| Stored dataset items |
— start —
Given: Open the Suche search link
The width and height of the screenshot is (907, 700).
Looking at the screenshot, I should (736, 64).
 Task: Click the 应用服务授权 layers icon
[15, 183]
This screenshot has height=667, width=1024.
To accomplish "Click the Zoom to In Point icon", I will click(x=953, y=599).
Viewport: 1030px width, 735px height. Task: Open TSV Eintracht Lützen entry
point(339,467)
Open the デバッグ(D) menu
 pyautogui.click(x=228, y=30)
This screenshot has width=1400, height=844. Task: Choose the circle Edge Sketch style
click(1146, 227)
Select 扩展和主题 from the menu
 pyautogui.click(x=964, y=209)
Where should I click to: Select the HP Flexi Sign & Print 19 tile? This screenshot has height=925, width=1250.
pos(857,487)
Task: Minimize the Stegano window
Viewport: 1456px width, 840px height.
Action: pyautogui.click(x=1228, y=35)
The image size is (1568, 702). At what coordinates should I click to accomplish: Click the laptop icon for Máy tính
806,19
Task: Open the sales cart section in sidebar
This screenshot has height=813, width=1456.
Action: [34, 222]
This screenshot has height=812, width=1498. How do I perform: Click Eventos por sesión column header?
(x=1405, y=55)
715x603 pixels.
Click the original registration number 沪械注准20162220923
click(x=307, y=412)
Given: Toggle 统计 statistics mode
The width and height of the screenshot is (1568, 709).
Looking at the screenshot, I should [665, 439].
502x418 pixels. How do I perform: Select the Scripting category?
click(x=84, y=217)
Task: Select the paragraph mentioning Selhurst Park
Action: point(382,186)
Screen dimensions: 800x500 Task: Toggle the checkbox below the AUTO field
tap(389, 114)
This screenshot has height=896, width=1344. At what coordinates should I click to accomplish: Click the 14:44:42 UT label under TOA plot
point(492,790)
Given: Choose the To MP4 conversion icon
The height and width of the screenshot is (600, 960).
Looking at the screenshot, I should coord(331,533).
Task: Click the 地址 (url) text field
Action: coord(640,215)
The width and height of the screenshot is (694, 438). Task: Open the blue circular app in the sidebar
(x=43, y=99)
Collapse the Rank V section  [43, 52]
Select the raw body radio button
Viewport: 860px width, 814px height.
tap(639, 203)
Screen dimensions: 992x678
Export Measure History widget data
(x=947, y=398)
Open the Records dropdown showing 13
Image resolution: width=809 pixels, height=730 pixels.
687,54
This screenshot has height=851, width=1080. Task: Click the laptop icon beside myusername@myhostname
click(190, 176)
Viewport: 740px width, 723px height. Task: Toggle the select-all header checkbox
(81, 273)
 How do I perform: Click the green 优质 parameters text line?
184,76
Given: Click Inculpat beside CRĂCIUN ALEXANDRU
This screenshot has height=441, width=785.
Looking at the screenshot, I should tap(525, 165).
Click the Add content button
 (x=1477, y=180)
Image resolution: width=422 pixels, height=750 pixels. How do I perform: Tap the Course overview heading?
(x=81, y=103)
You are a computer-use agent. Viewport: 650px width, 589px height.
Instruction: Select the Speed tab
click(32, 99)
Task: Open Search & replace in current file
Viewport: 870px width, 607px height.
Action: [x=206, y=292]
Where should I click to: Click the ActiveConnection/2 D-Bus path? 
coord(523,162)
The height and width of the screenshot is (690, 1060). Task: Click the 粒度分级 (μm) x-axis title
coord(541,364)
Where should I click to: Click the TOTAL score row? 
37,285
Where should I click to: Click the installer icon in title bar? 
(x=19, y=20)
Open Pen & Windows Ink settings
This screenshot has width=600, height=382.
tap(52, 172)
— end —
| GIVEN REQUEST |
Rewrite every line of the records above, replacing each instance of "Where should I click to" with "Which point do I click to" and keeping everything else the same.

| WRITTEN RESPONSE |
Given: Open the Suche search link
The width and height of the screenshot is (907, 700).
Looking at the screenshot, I should (736, 64).
 Task: Click the 应用服务授权 layers icon
[15, 183]
This screenshot has height=667, width=1024.
To accomplish "Click the Zoom to In Point icon", I will click(x=953, y=599).
Viewport: 1030px width, 735px height. Task: Open TSV Eintracht Lützen entry
point(339,467)
Open the デバッグ(D) menu
 pyautogui.click(x=228, y=30)
This screenshot has width=1400, height=844. Task: Choose the circle Edge Sketch style
click(1146, 227)
Select 扩展和主题 from the menu
 pyautogui.click(x=964, y=209)
Which point do I click to: Select the HP Flexi Sign & Print 19 tile? This screenshot has height=925, width=1250.
pos(857,487)
Task: Minimize the Stegano window
Viewport: 1456px width, 840px height.
Action: pyautogui.click(x=1228, y=35)
The image size is (1568, 702). At what coordinates should I click to accomplish: Click the laptop icon for Máy tính
806,19
Task: Open the sales cart section in sidebar
This screenshot has height=813, width=1456.
Action: [34, 222]
This screenshot has height=812, width=1498. How do I perform: Click Eventos por sesión column header?
(x=1405, y=55)
715x603 pixels.
Click the original registration number 沪械注准20162220923
click(x=307, y=412)
Given: Toggle 统计 statistics mode
The width and height of the screenshot is (1568, 709).
Looking at the screenshot, I should [665, 439].
502x418 pixels. How do I perform: Select the Scripting category?
click(x=84, y=217)
Task: Select the paragraph mentioning Selhurst Park
Action: point(382,186)
Screen dimensions: 800x500 Task: Toggle the checkbox below the AUTO field
tap(389, 114)
This screenshot has height=896, width=1344. At what coordinates should I click to accomplish: Click the 14:44:42 UT label under TOA plot
point(492,790)
Given: Choose the To MP4 conversion icon
The height and width of the screenshot is (600, 960).
Looking at the screenshot, I should coord(331,533).
Task: Click the 地址 (url) text field
Action: coord(640,215)
The width and height of the screenshot is (694, 438). Task: Open the blue circular app in the sidebar
(x=43, y=99)
Collapse the Rank V section  [43, 52]
Select the raw body radio button
Viewport: 860px width, 814px height.
tap(639, 203)
Screen dimensions: 992x678
Export Measure History widget data
(x=947, y=398)
Open the Records dropdown showing 13
Image resolution: width=809 pixels, height=730 pixels.
687,54
This screenshot has height=851, width=1080. Task: Click the laptop icon beside myusername@myhostname
click(190, 176)
Viewport: 740px width, 723px height. Task: Toggle the select-all header checkbox
(81, 273)
 How do I perform: Click the green 优质 parameters text line?
184,76
Given: Click Inculpat beside CRĂCIUN ALEXANDRU
This screenshot has height=441, width=785.
Looking at the screenshot, I should tap(525, 165).
Click the Add content button
 (x=1477, y=180)
Image resolution: width=422 pixels, height=750 pixels. How do I perform: Tap the Course overview heading?
(x=81, y=103)
You are a computer-use agent. Viewport: 650px width, 589px height.
Instruction: Select the Speed tab
click(32, 99)
Task: Open Search & replace in current file
Viewport: 870px width, 607px height.
Action: [x=206, y=292]
Which point do I click to: Click the ActiveConnection/2 D-Bus path? 
coord(523,162)
The height and width of the screenshot is (690, 1060). Task: Click the 粒度分级 (μm) x-axis title
coord(541,364)
Which point do I click to: Click the TOTAL score row? 
37,285
Which point do I click to: Click the installer icon in title bar? 
(x=19, y=20)
Open Pen & Windows Ink settings
This screenshot has width=600, height=382.
tap(52, 172)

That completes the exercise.